Carmel-by-the-Sea was founded in 1902 as an artists' colony, but its history reaches back through Spanish missions to the Rumsen Ohlone, whose homeland surrounded the mouth of the Carmel River. As the United States took California after 1846 and the old mission fell into ruin, the land waited — until Devendorf and Powers saw a seaside village where others saw only broken adobe. The new Carmel grew up around art rather than industry: studios and easy lots, a community that prized the cypress and the coastline over commerce, and an identity built on creativity that has held for more than a century.
The village's signature look arrived in 1924, when a self-taught builder named Hugh Comstock raised a tiny Tudor cottage called Hansel for his wife's handmade dolls, followed by Gretel and the Tuck Box — steep rolled eaves, irregular Carmel-stone chimneys, and casings carved straight from the Arthur Rackham fairytale books.

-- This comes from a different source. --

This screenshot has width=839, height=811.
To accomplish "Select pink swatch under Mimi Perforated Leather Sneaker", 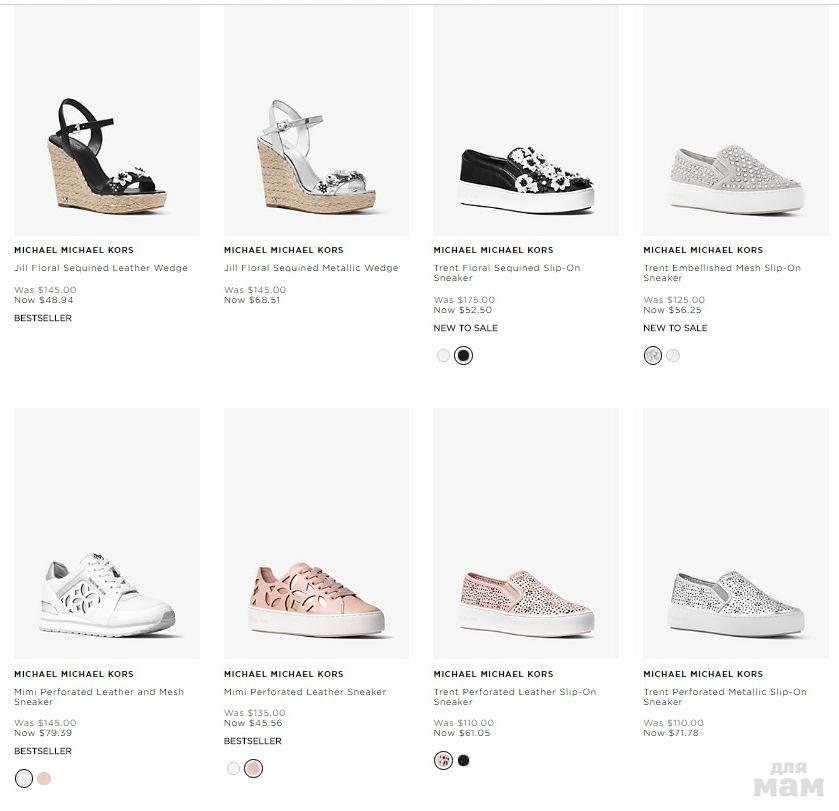I will coord(253,768).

The "Storybook" style spread cottage by cottage until the whole town read like an illustration. South along the headland stands Tor House and Hawk Tower, the stone home poet Robinson Jeffers built by hand between 1919 and 1924, hauling boulders up from the beach; in December 2024 it, too, was named a National Historic Landmark.
Why People Visit Carmel-by-the-Sea
Carmel offers artful streets beside a protected coast. Visitors come for the storybook architecture, the mission, the coastal reserves, and the simple pleasure of strolling a walkable, dog-friendly village. It is refined, peaceful, and endlessly photogenic, with a year-round mild climate. History and everyday village culture sit side by side here in a way few towns can match.